In vitro (Latin: in glass; often not italicized in English[1][2][3]) studies are conducted using components of an organism that have been isolated from their usual biological surroundings, such as microorganisms, cells or biological molecules. For example, microrganisms or cells can be studied in artificial culture medium, proteins can be examined in solutions. Colloquially called "test tube experiments", these studies in biology, medicine and its sub-disciplines are traditionally done in test-tubes, flasks, petri dishes etc. They now involve the full range of techniques used in molecular biology such as the so-called omics.
In contrast, studies conducted in living beings (microorganisms, animals, humans, or whole plants) are called in vivo .
Examples of in vitro studies include: the isolation, growth and identification of cells derived from multicellular organisms in (cell culture or tissue culture); subcellular components (e.g. mitochondria or ribosomes); cellular or subcellular extracts (e.g. wheat germ or reticulocyte extracts); purified molecules like proteins, DNA, or RNA); and the commercial production of antibiotics and other pharmaceutical products. Viruses, which only replicate in living cells, are studied in the laboratory in cell or tissue culture, and many animal virologists refer to such work as being in vitro to distinguish it from in vivo work on whole animals.
In vitro studies permit a species-specific, simpler, more convenient and more detailed analysis than can be done with the whole organism. Just as studies in whole animals more and more replace human trials, so are in vitro studies replacing studies in whole animals.
Living organisms are extremely complex functional systems that are made up of, at a minimum, many tens of thousands of genes, protein molecules, RNA molecules, small organic compounds, inorganic ions and complexes in an environment that is spatially organized by membranes and, in the case of multicellular organisms, organ systems.[7] These myriad components interact with each other and with their environment in a way that processes food, removes waste, moves components to the correct location, and is responsive to signalling molecules, other organisms, light, sound, heat, taste, touch, and balance.
This complexity makes it difficult to identify the interactions between its individual components and to explore their basic biological functions. In vitro work simplifies the system under study, so the investigator can focus on a small number of components.[8][9]

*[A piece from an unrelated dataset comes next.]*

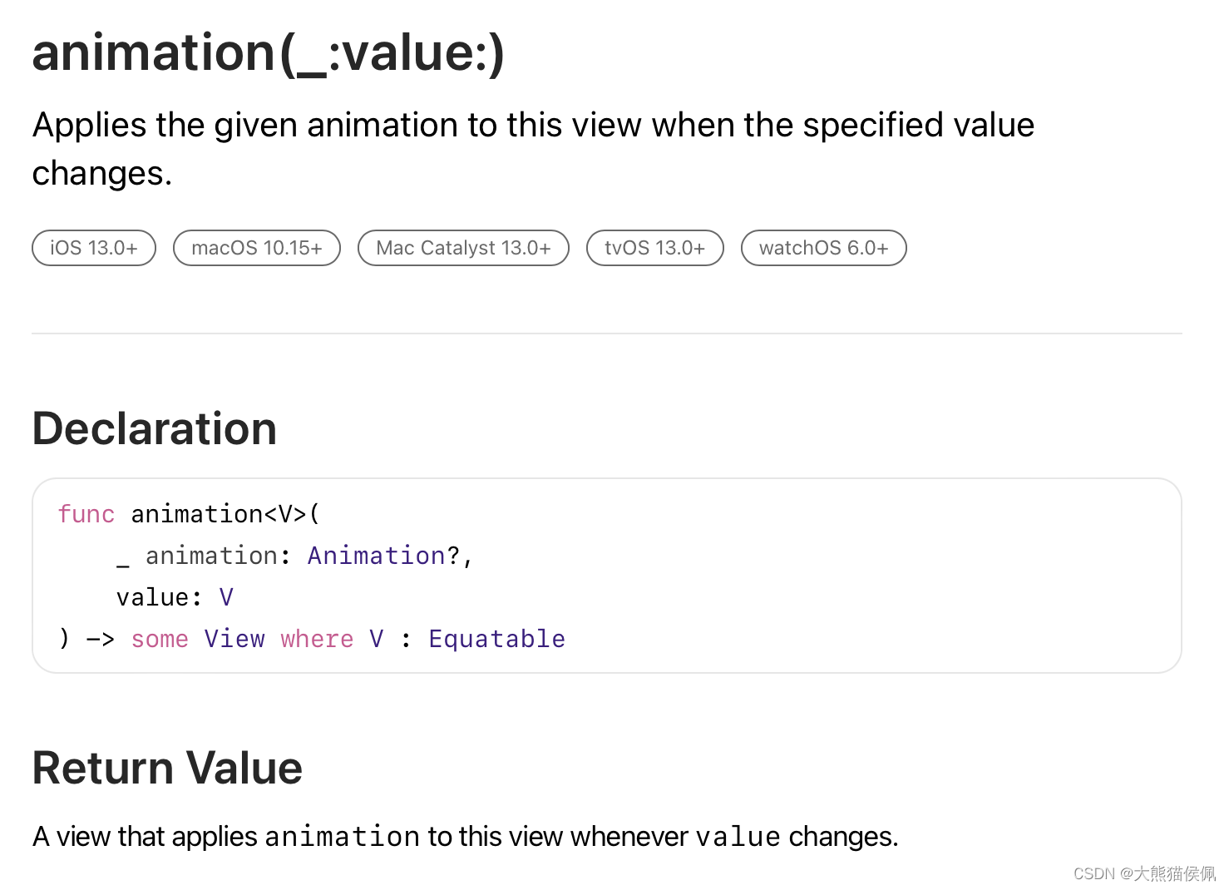Click the some keyword in declaration
The image size is (1229, 890).
[x=160, y=639]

For example, the identity of proteins of the immune system (e.g. antibodies), and the mechanism by which they recognize and bind to foreign antigens would remain very obscure if not for the extensive use of in vitro work to isolate the proteins, identify the cells and genes that produce them, study the physical properties of their interaction with antigens, and identify how those interactions lead to cellular signals that activate other components of the immune system.[10]
Another advantage of in vitro methods is that human cells can be studied without "extrapolation" from an experimental animal's cellular response.[11]
In vitro methods can be miniaturized and automated, yielding high-throughput screening methods for testing molecules in pharmacology or toxicology [12]
The primary disadvantage of in vitro experimental studies is that it is challenging to extrapolate from the results of in vitro work back to the biology of the intact organism. Investigators doing in vitro work must be careful to avoid over-interpretation of their results, which can lead to erroneous conclusions about organismal and systems biology.[13]
For example, scientists developing a new viral drug to treat an infection with a pathogenic virus (e.g. HIV-1) may find that a candidate drug functions to prevent viral replication in an in vitro setting (typically cell culture). However, before this drug is used in the clinic, it must progress through a series of in vivo trials to determine if it is safe and effective in intact organisms (typically small animals, primates and humans in succession). Typically, most candidate drugs that are effective in vitro prove to be ineffective in vivo because of issues associated with delivery of the drug to the affected tissues, toxicity towards essential parts of the organism that were not represented in the initial in vitro studies, or other issues.[14]
Results obtained from in vitro experiments cannot usually be transposed as is to predict the reaction of an entire organism in vivo. Build a consistent and reliable extrapolation procedure from in vitro results to in vitro is therefore extremely important. Two solutions are now commonly accepted:
The two approaches are not incompatible: better in vitro systems will provide better data to mathematical models. On the other hand increasingly sophisticated in vitro experiments collect increasingly numerous, complex, and challenging data to integrate: Mathematical models, such as systems biology models are much needed here.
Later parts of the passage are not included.